Hace más de quince años me pidieron unas palabras para la Cátedra de Museología en los programas de postgrado que ofrecía la Facultad de Arquitectura. Presiento que se acerca la oportunidad de hacer realidad algunas de las posibilidades que aquella vez intentamos explorar.
Queridos y estimados museólogos, ¡qué dura época les ha tocado!
En Caracas estamos viviendo, justo en el emocionante tránsito entre dos siglos, entre dos milenios, uno de nuestros peores momentos museísticos. En este nuevo camino que ahora transitamos, estrecho y con pretensiones de unificar todo el arte en una gran feria política y bajo una sola visión, me temo que ustedes no van a tener mucho trabajo y, de llegar a tenerlo, será una labor poco creativa, incluso destructiva, y no me refiero solo a una destrucción de museos, también incluyo en este proceso a vuestros más íntimos ideales, subyugados por tareas serviles y llegando incluso a ese infierno llamado aburrimiento.

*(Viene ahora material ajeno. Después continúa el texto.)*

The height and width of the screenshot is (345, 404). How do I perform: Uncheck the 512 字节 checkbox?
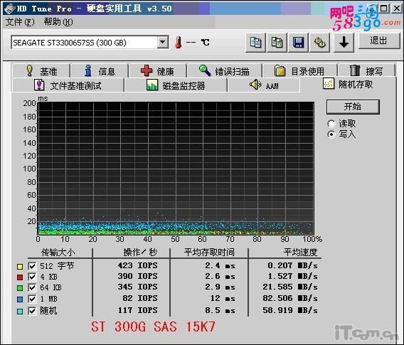click(x=32, y=266)
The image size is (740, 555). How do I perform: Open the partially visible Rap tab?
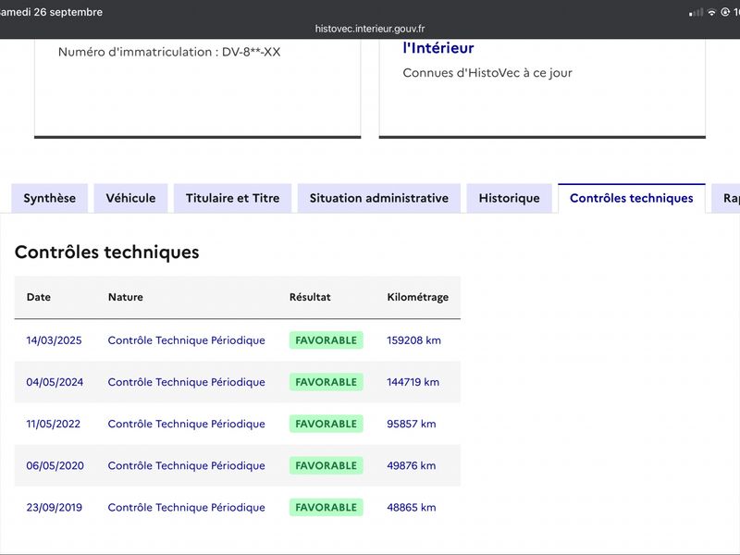click(726, 198)
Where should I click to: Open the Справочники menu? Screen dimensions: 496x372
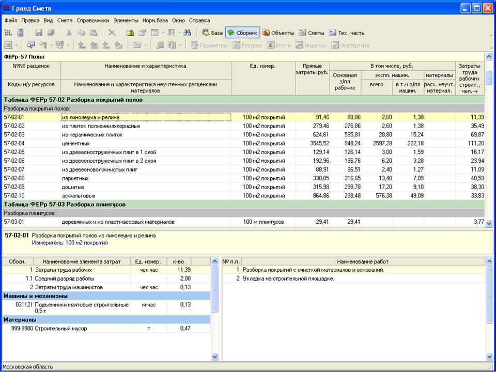93,21
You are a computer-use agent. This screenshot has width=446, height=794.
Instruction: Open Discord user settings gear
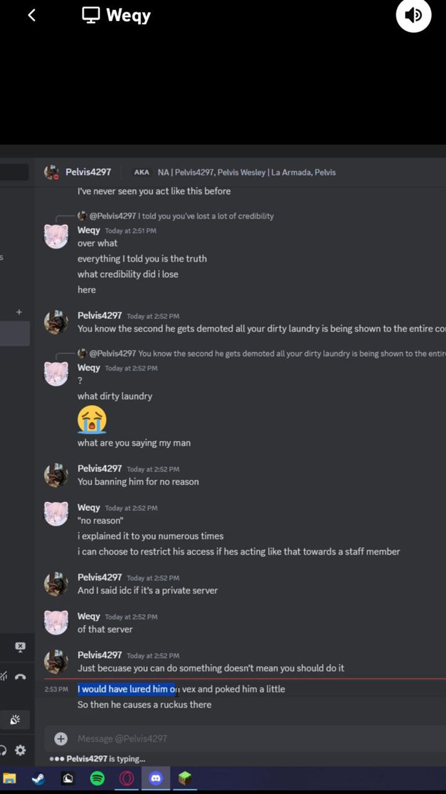(21, 750)
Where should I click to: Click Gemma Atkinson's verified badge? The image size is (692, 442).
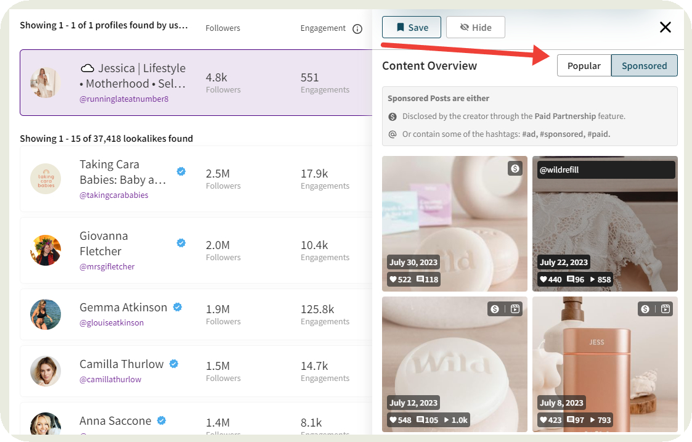click(177, 307)
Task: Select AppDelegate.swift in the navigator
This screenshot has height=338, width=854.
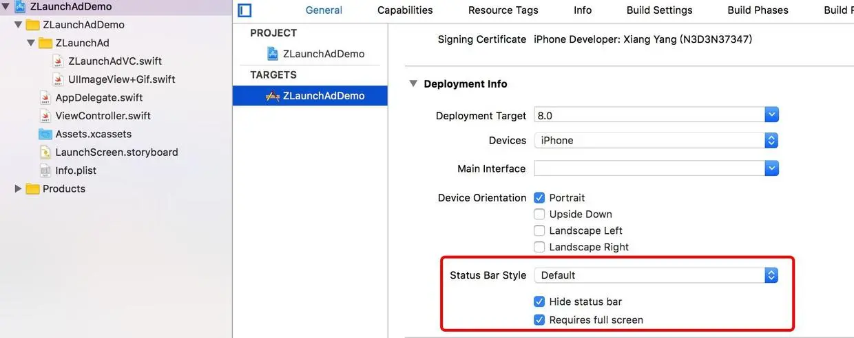Action: pyautogui.click(x=98, y=98)
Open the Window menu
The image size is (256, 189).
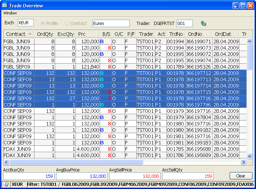[x=10, y=13]
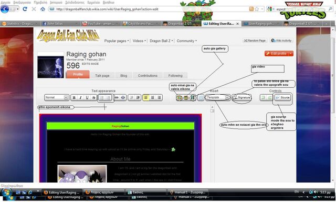Add a gallery with gallery icon
The image size is (336, 202).
point(186,98)
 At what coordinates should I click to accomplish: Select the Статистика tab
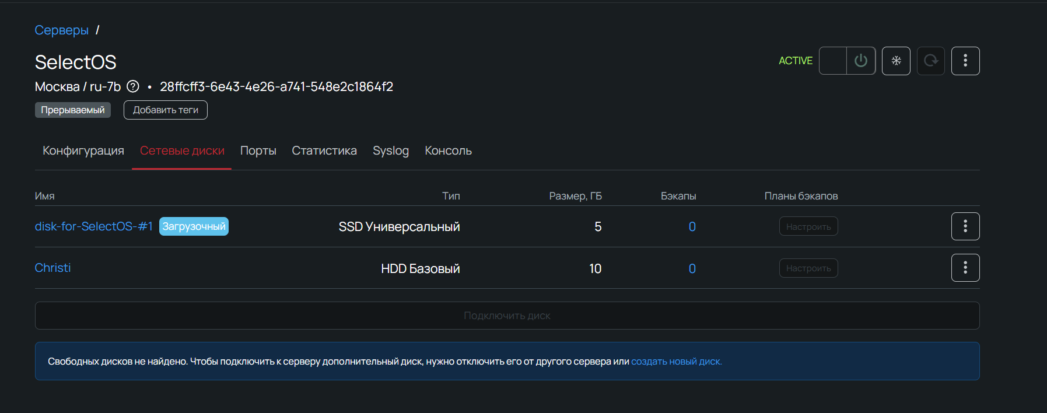coord(324,151)
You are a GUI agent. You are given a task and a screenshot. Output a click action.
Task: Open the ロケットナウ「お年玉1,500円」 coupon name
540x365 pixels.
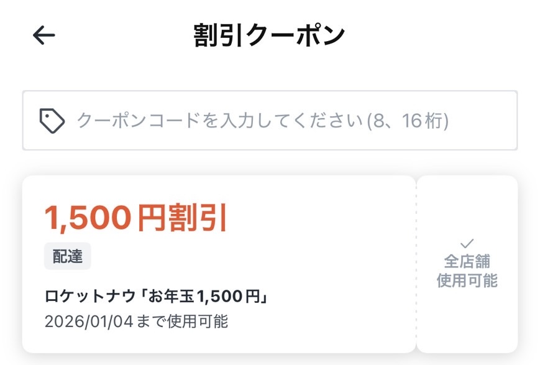tap(157, 297)
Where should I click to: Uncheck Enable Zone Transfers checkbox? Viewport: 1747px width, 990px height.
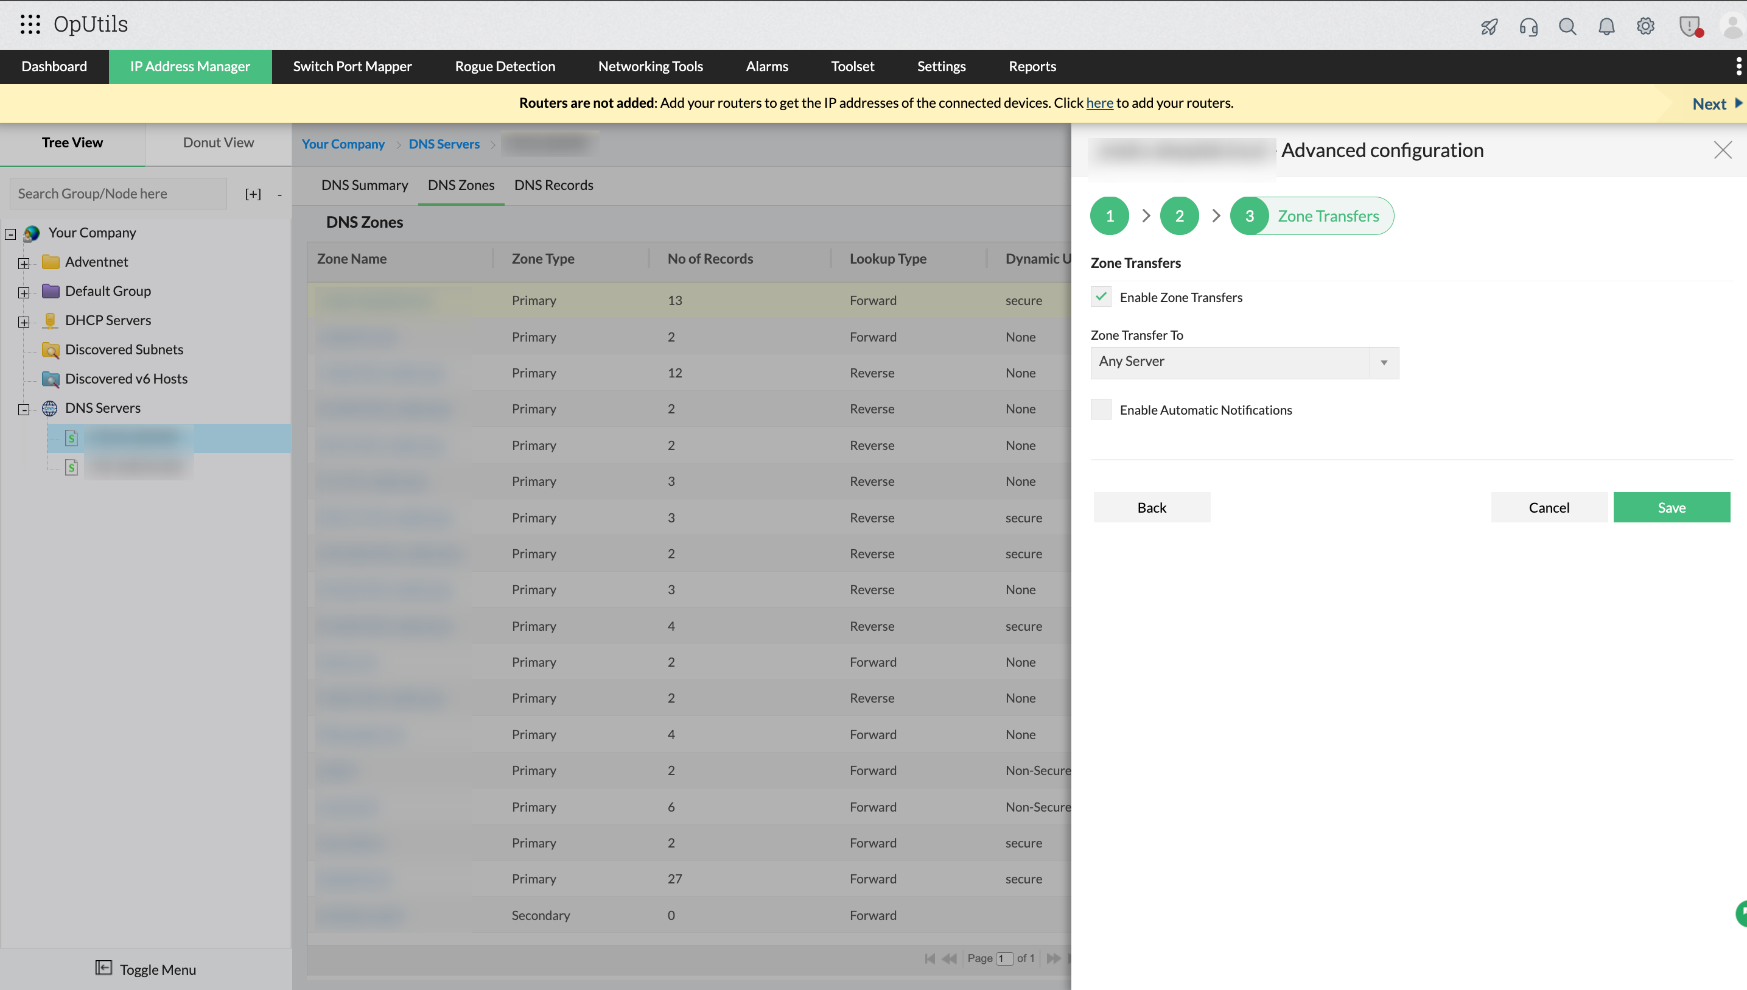point(1101,296)
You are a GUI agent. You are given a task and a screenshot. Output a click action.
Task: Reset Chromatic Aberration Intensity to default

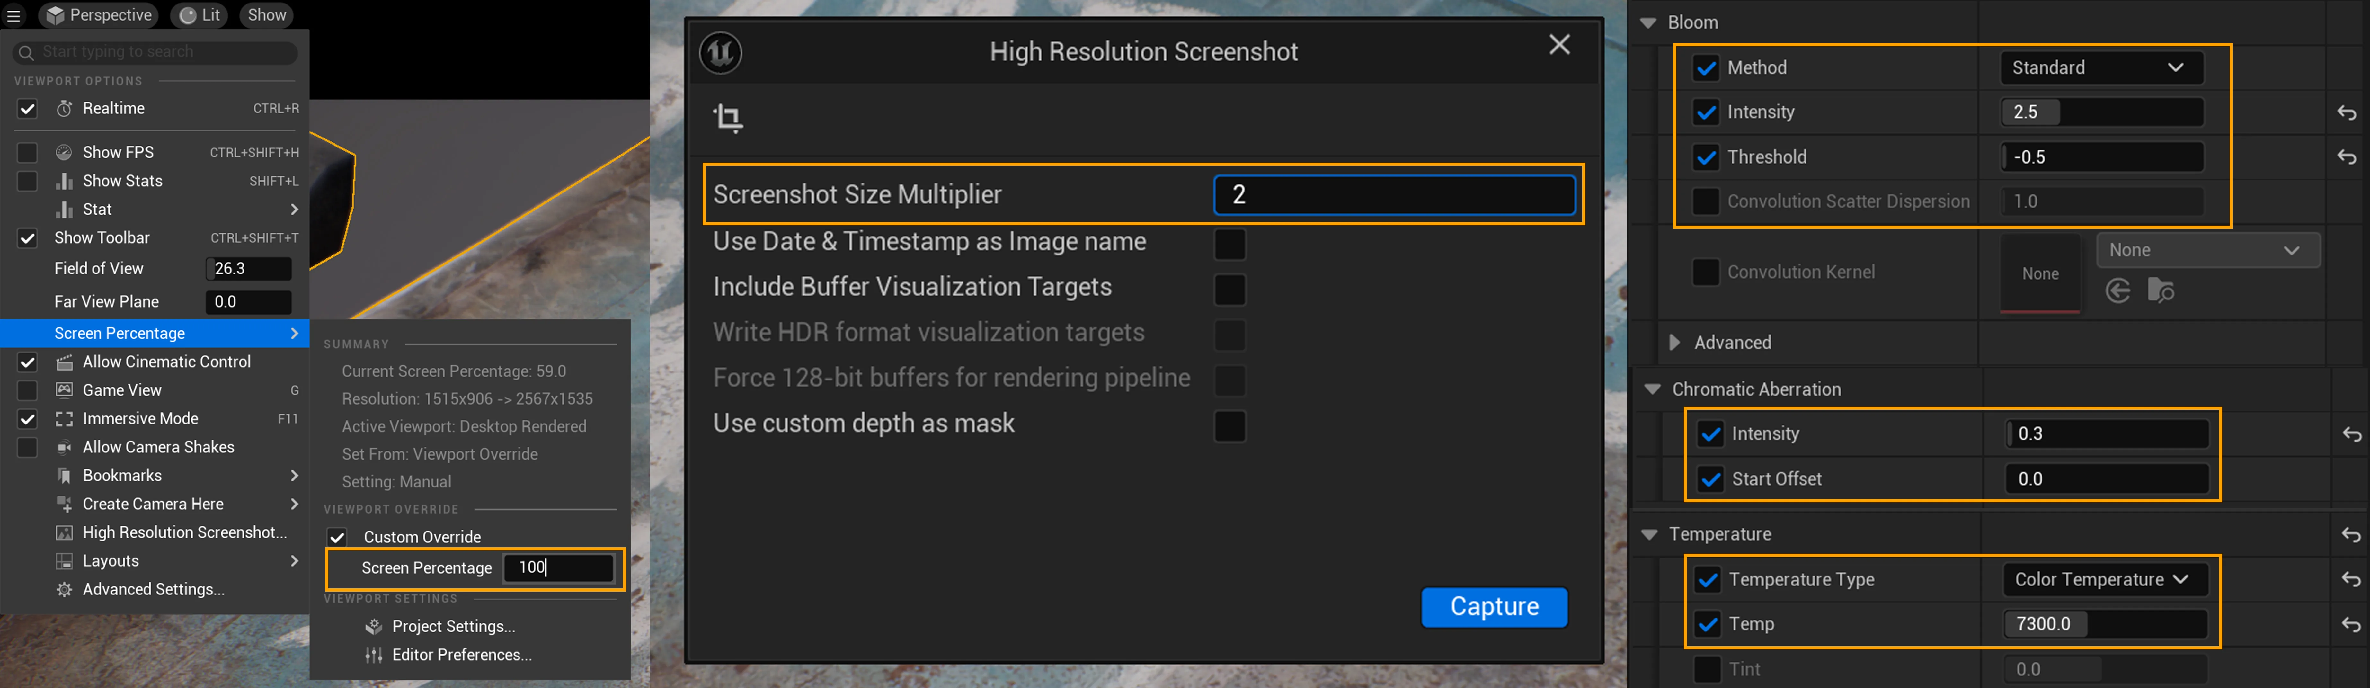coord(2351,434)

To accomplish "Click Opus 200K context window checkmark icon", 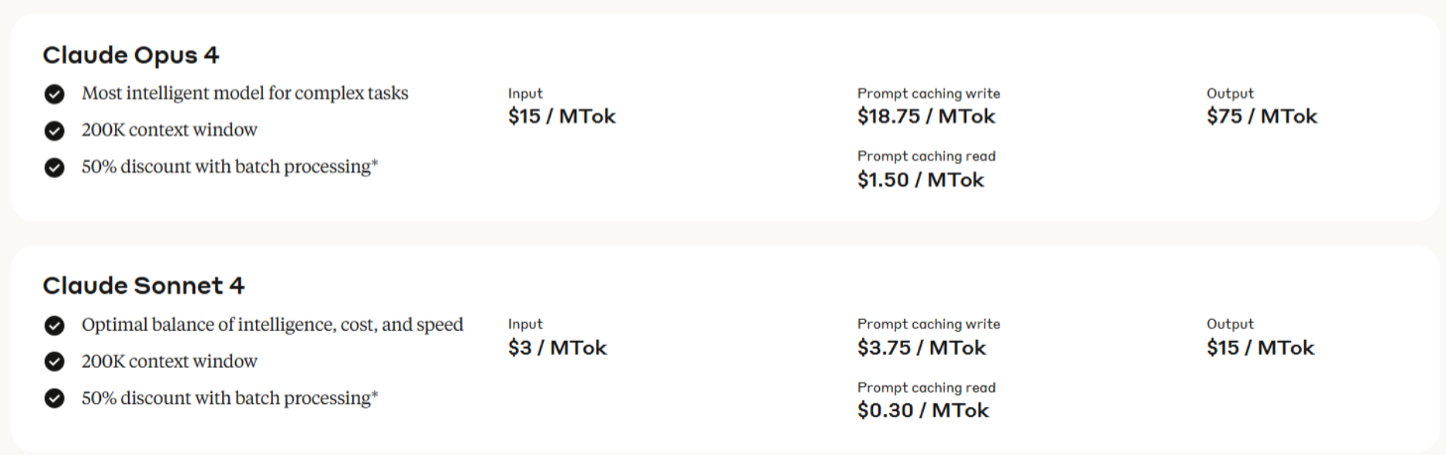I will click(x=54, y=131).
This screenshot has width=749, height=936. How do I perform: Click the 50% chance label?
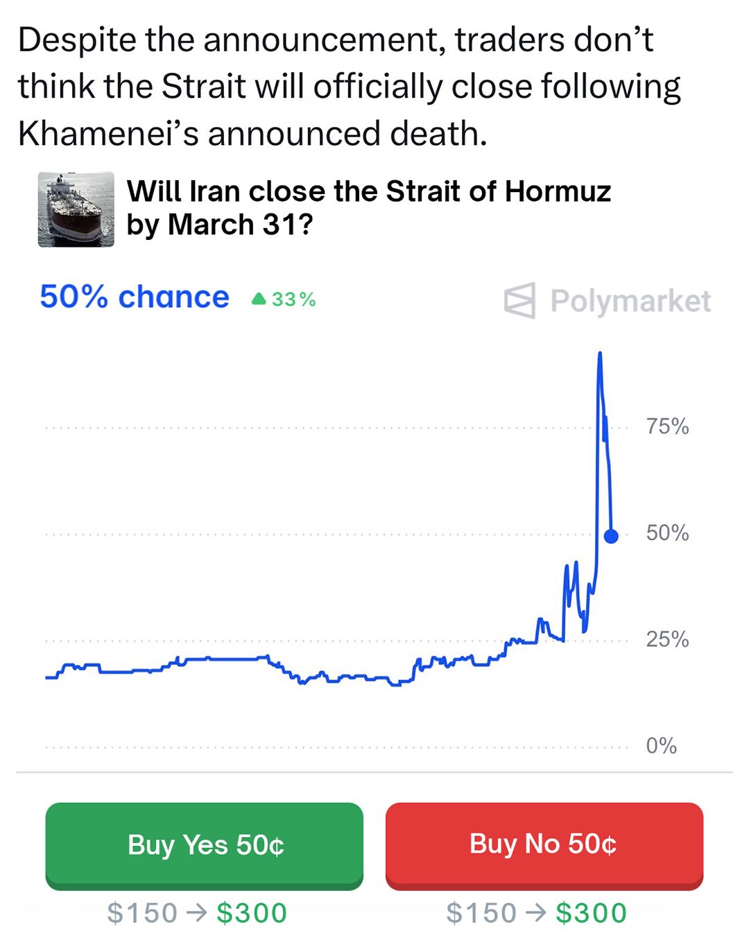click(134, 297)
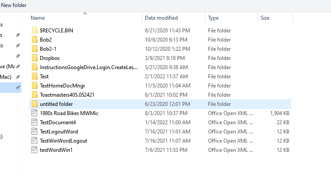Image resolution: width=331 pixels, height=175 pixels.
Task: Select the sidebar item ending in "Mac)"
Action: point(6,77)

Ya Lorena González ha explicado en sus artículos en El Nacional -con mayor conocimiento de causas y efectos de lo que puedo ofrecerles- cuál es la situación de nuestros museos. Se trata de un tema que he explorado desde la barrera, pero me atrevo a asegurar que ese afán oficialista de centralizar y controlar es lo contrario a integrar. Para crear un organismo vivo y pensante hay que darle autonomía a sus partes, sólo así estas tendrán la personalidad y el nivel de búsqueda que requiere una verdadera museología. Necesitamos una multiplicidad de focos que exploren desde diversos puntos de vista nuevas posibilidades de espacios expositivos, de temáticas y formas de comunicación, solo así podremos crear una red y una trama que ayuden a darle un sentido formal y funcional a la ciudad, gracias a los inesperados recursos que siempre nos ofrecerá el arte.
No sé si les servirá de consuelo o de incentivo, pero dicen que las dificultades nos ayudan a ser creativos. El director Serguéi Eisenstein confesó alguna vez que el secreto del cine ruso consistió en que por años no tuvieron película para poder filmar y se vieron obligados a pensar. Algo similar le sucedió al neorrealismo italiano.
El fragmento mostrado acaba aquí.